After a disappointing season ended in the second round of the playoffs, the Boston Bruins set their eyes on the offseason and some difficult roster decisions they would have to make. The biggest and most difficult decision to make was bringing back forward Jarome Iginla. After Iginla fit perfectly on the first line with the Bruins in his first year with the team, Boston certainly wanted to bring the veteran back for another season. There was a huge roadblock between the two sides coming to an agreement however, the salary cap. The Bruins have over $67 million already dedicated to their returning roster and that left little wiggle room for the team to fit in a deal with Iginla. Ultimately, the Bruins inability to offer Iginla a representative deal made his decision to leave Boston an easy one.

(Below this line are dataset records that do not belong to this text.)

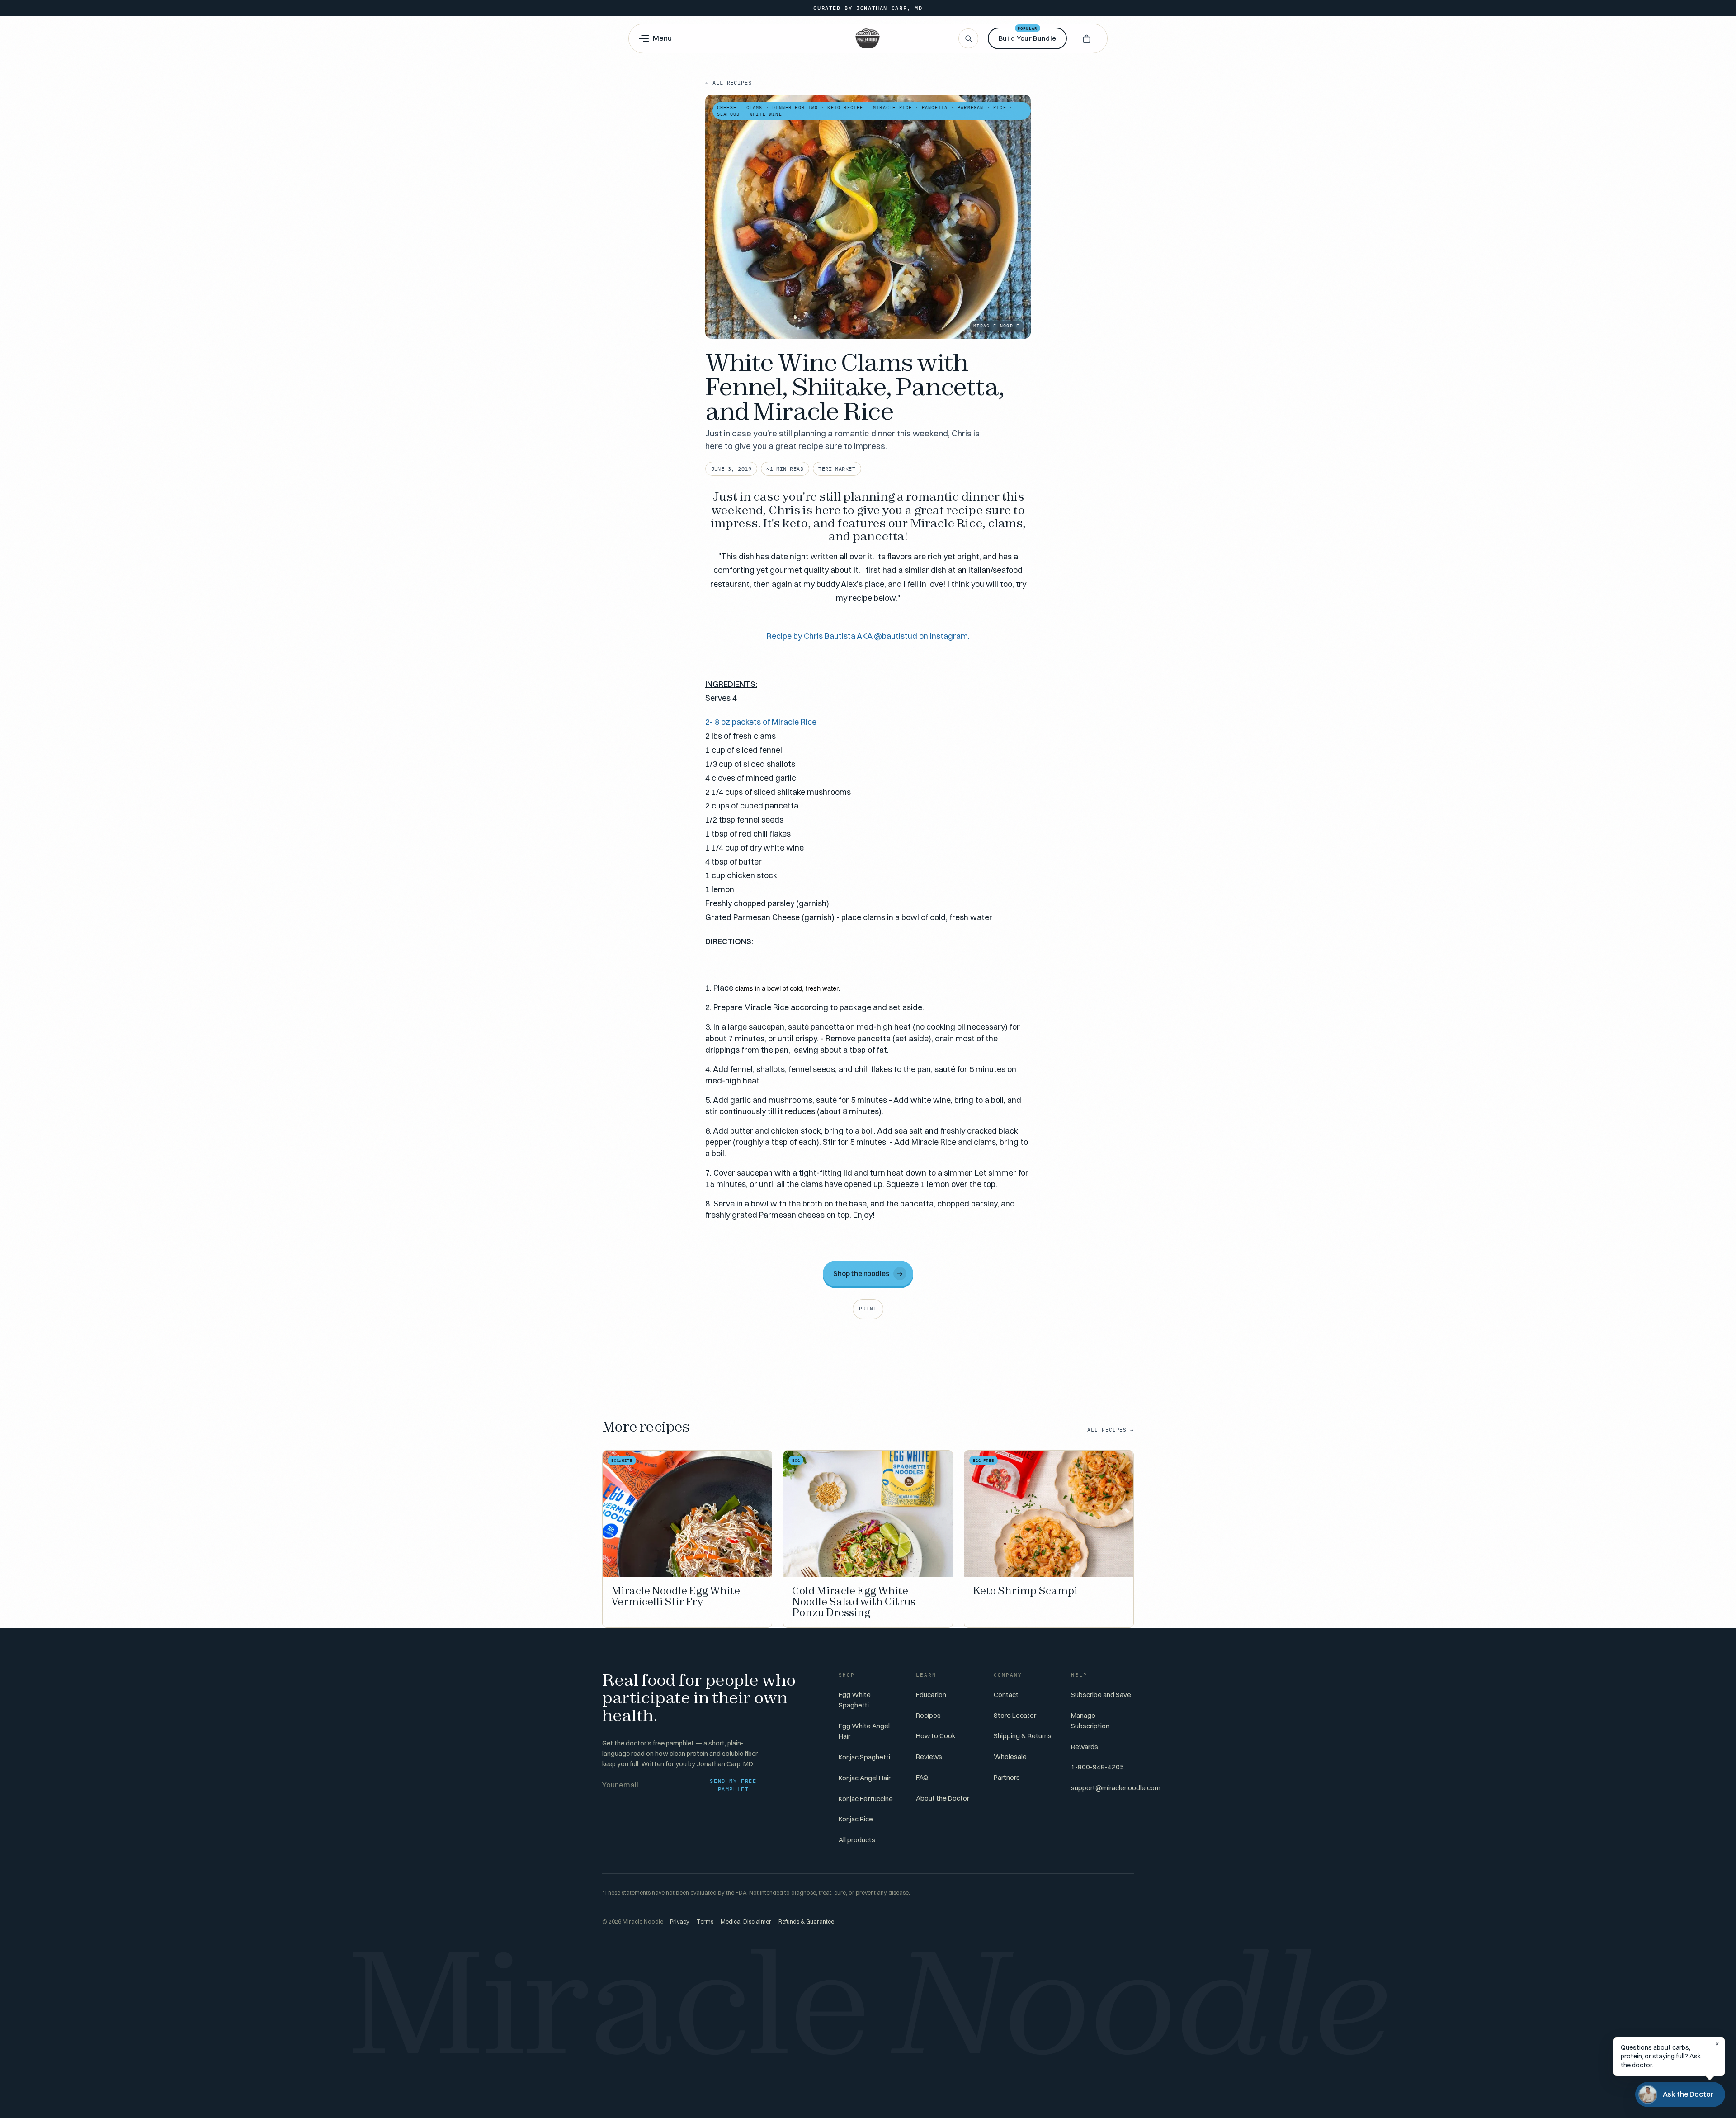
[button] (1086, 38)
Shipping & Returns (1023, 1735)
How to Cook (936, 1735)
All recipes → (1110, 1430)
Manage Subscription (1090, 1720)
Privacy (679, 1921)
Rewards (1084, 1746)
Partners (1007, 1777)
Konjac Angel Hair (865, 1777)
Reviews (929, 1756)
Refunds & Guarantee (806, 1921)
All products (857, 1839)
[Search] (968, 38)
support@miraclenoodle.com (1115, 1787)
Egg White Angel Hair (864, 1730)
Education (931, 1694)
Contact (1006, 1694)
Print (868, 1308)
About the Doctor (942, 1798)
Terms (705, 1921)
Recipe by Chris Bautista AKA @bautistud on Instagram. (868, 636)
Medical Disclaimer (746, 1921)
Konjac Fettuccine (866, 1798)
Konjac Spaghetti (864, 1757)
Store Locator (1015, 1715)
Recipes (928, 1715)
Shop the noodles (868, 1273)
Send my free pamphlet (733, 1785)
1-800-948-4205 (1097, 1767)
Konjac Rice (856, 1819)
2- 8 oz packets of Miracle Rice (760, 722)
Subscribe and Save (1101, 1694)
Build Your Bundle (1027, 35)
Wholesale (1010, 1756)
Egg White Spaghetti (855, 1699)
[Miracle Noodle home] (867, 38)
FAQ (922, 1777)
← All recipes (728, 82)
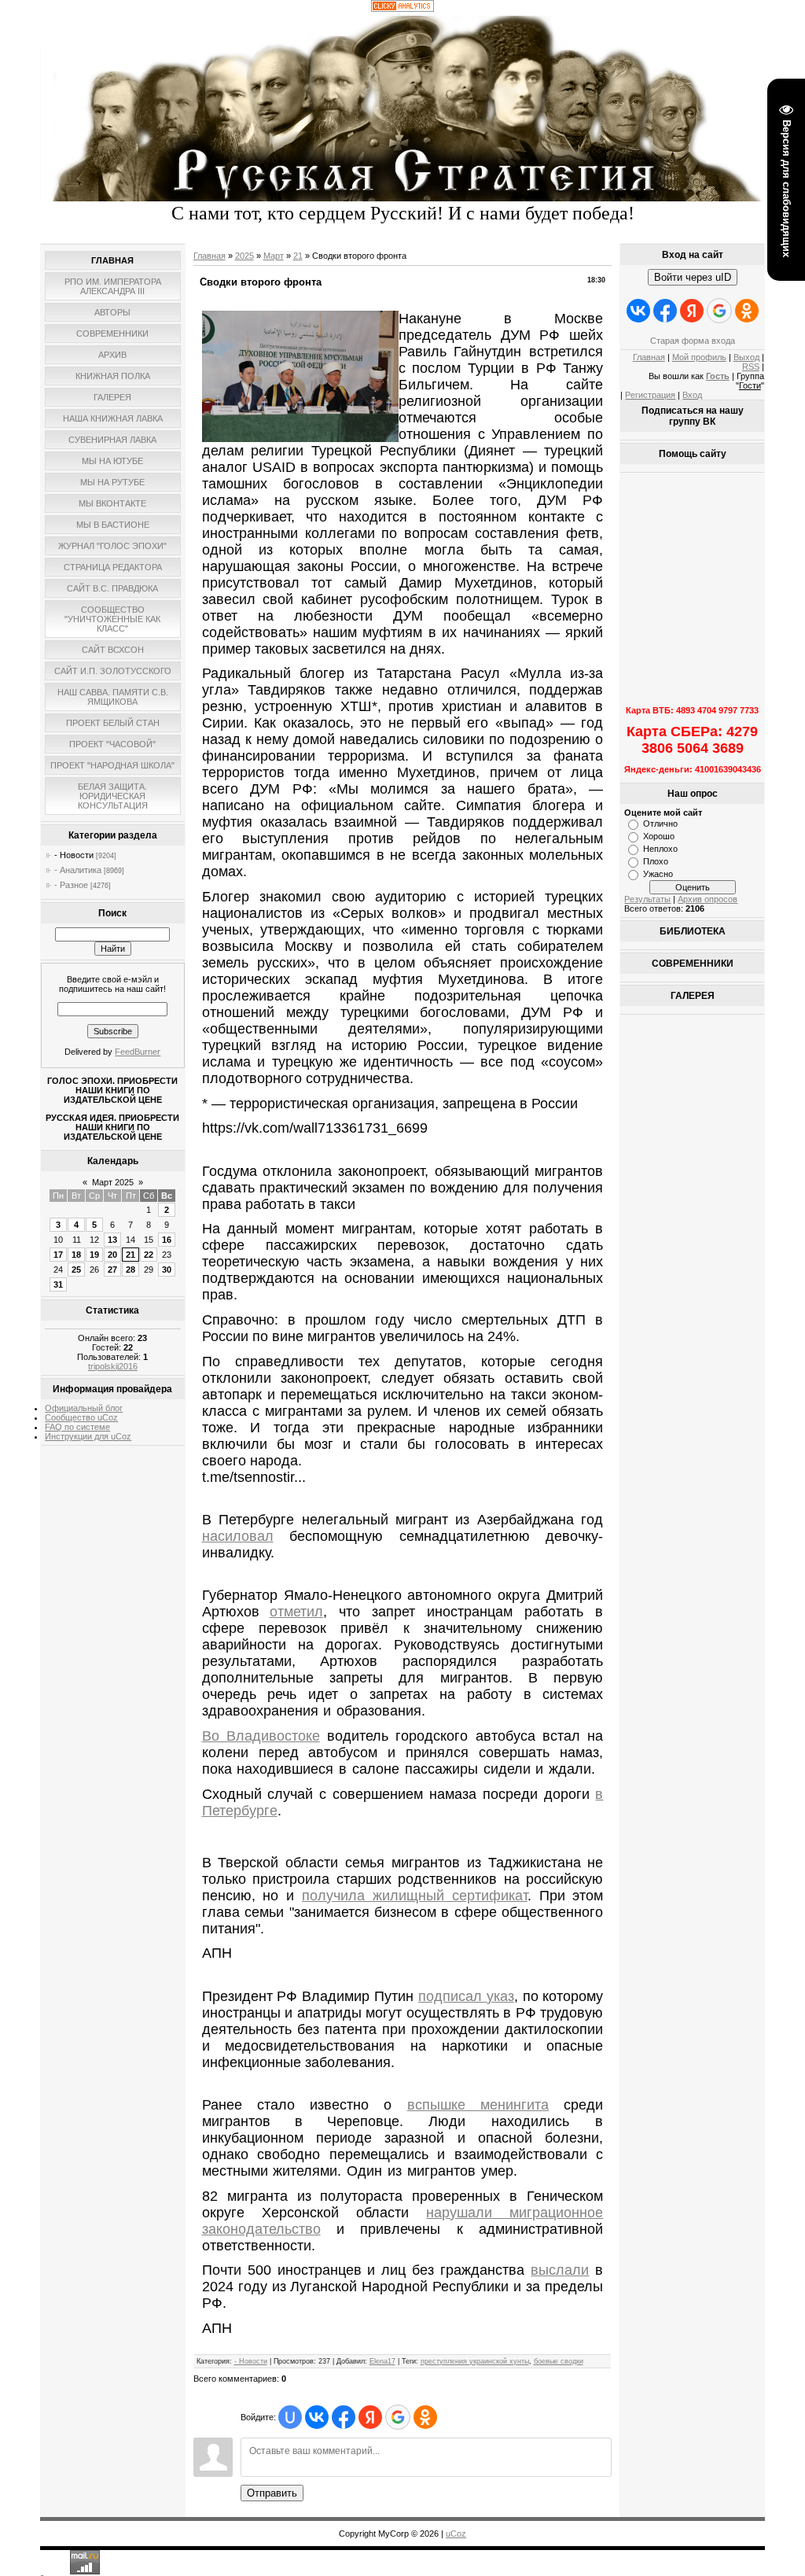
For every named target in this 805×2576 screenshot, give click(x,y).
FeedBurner (137, 1051)
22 (148, 1254)
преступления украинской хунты (475, 2361)
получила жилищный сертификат (414, 1895)
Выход (746, 357)
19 (94, 1254)
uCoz (456, 2533)
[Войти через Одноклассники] (425, 2417)
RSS (750, 366)
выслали (560, 2270)
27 (112, 1269)
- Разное (71, 885)
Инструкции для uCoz (88, 1436)
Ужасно (658, 874)
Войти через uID (692, 277)
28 (130, 1269)
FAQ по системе (77, 1427)
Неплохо (660, 848)
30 (166, 1269)
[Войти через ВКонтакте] (317, 2417)
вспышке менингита (478, 2105)
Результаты (647, 899)
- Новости (74, 855)
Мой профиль (699, 357)
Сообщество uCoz (81, 1417)
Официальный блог (84, 1408)
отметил (296, 1612)
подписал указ (466, 1996)
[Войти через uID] (290, 2417)
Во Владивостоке (261, 1736)
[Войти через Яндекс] (370, 2417)
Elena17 (382, 2361)
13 (112, 1239)
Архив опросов (707, 899)
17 (58, 1254)
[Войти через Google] (397, 2417)
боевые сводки (558, 2361)
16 (166, 1239)
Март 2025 (113, 1182)
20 (112, 1254)
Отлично (660, 823)
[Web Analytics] (402, 8)
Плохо (655, 861)
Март (273, 255)
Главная (209, 255)
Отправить (272, 2493)
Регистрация (650, 395)
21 (130, 1254)
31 (58, 1284)
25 (76, 1269)
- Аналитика (77, 870)
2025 (244, 255)
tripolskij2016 (113, 1366)
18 (76, 1254)
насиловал (238, 1536)
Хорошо (659, 836)
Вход (692, 395)
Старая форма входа (692, 340)
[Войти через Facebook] (343, 2417)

It is hard to imagine Iginla having a more successful season with the Bruins in his first season with the team. He finished tied for the team lead in goals with 30 and added 31 assists in 78 games with the Bruins. Iginla’s success was due in large part to his ability to fit in seamlessly with his first line teammates, David Krejci and Milan Lucic. His physical presence in front of and around the net fit in great with how Lucic plays. He also produced in the postseason for the Bruins, scoring a team-high five goals in the team’s 12 playoff games.
The Bruins will also surely miss the veteran’s presence off the ice. By all accounts from the front office and his fellow teammates, Iginla was a great player to have in the locker room. It should have came as no surprise how well the 37-year-old fit in with the group of veteran players the Bruins already have. As the captain of the Calgary Flames for nearly a decade, Iginla knew how to conduct himself both on and off the ice to gain the respect of his teammates.
Although the Bruins have in house options like Loui Eriksson to replace Iginla on the first line, it will be tough to find a player that complimented Lucic and Krejci as well as Iginla was able to do last season. While the Bruins would have happily brought Iginla back to help them try to recapture the Stanley Cup, there was just not enough cap space to bring him back. After losing out on Iginla, the Bruins will need to regroup and see if there are any veteran free agents that would be willing to sign a similar deal to the one Iginla agreed to last season. The team’s lack of cap flexibility however makes it more likely they will need to either use younger players from within their organization, or find a trade partner that would be willing to take on some of Boston’s undesireable contracts. One thing is certain though, losing out on Iginla will be just the first of many storylines for the Bruins this offseason.